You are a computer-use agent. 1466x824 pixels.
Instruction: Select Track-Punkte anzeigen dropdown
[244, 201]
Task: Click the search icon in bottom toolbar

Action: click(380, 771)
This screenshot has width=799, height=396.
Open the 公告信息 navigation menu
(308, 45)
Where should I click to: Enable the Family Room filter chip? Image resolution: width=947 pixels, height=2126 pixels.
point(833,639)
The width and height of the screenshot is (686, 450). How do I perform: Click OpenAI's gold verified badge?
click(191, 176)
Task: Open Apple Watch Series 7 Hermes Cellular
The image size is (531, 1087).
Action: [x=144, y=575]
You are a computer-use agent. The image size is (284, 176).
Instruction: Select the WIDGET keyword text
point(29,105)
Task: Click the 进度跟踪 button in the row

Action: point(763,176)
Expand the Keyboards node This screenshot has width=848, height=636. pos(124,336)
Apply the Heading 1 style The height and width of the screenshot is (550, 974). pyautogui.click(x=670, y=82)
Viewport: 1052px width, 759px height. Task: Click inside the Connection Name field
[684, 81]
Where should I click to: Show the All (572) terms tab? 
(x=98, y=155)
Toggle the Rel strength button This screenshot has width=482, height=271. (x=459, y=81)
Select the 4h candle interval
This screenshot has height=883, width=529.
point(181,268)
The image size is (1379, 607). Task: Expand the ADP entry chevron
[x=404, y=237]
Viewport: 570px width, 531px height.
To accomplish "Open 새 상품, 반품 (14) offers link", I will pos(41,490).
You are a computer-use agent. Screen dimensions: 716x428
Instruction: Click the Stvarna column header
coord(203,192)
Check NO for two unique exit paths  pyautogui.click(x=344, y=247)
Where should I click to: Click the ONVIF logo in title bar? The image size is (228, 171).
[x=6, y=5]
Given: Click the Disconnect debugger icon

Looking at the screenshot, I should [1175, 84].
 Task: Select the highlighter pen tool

# # # # # # #

§ **Instructions for the task**: Copy out every entry above word for word, without changing, adding, or leaving out anything.

§ **Finished exercise**:
You are a computer-use agent. 1466x824 pixels.
Instruction: Select Track-Punkte anzeigen dropdown
[244, 201]
Task: Click the search icon in bottom toolbar

Action: click(380, 771)
This screenshot has width=799, height=396.
Open the 公告信息 navigation menu
(308, 45)
Where should I click to: Enable the Family Room filter chip? Image resolution: width=947 pixels, height=2126 pixels.
point(833,639)
The width and height of the screenshot is (686, 450). How do I perform: Click OpenAI's gold verified badge?
click(191, 176)
Task: Open Apple Watch Series 7 Hermes Cellular
The image size is (531, 1087).
Action: [x=144, y=575]
You are a computer-use agent. The image size is (284, 176).
Instruction: Select the WIDGET keyword text
point(29,105)
Task: Click the 进度跟踪 button in the row

Action: point(763,176)
Expand the Keyboards node This screenshot has width=848, height=636. pos(124,336)
Apply the Heading 1 style The height and width of the screenshot is (550, 974). pyautogui.click(x=670, y=82)
Viewport: 1052px width, 759px height. Task: Click inside the Connection Name field
[684, 81]
Where should I click to: Show the All (572) terms tab? 
(x=98, y=155)
Toggle the Rel strength button This screenshot has width=482, height=271. (x=459, y=81)
Select the 4h candle interval
This screenshot has height=883, width=529.
point(181,268)
The image size is (1379, 607). Task: Expand the ADP entry chevron
[x=404, y=237]
Viewport: 570px width, 531px height.
To accomplish "Open 새 상품, 반품 (14) offers link", I will pos(41,490).
You are a computer-use agent. Screen dimensions: 716x428
Instruction: Click the Stvarna column header
coord(203,192)
Check NO for two unique exit paths  pyautogui.click(x=344, y=247)
Where should I click to: Click the ONVIF logo in title bar? The image size is (228, 171).
[x=6, y=5]
Given: Click the Disconnect debugger icon

Looking at the screenshot, I should [1175, 84].
 Task: Select the highlighter pen tool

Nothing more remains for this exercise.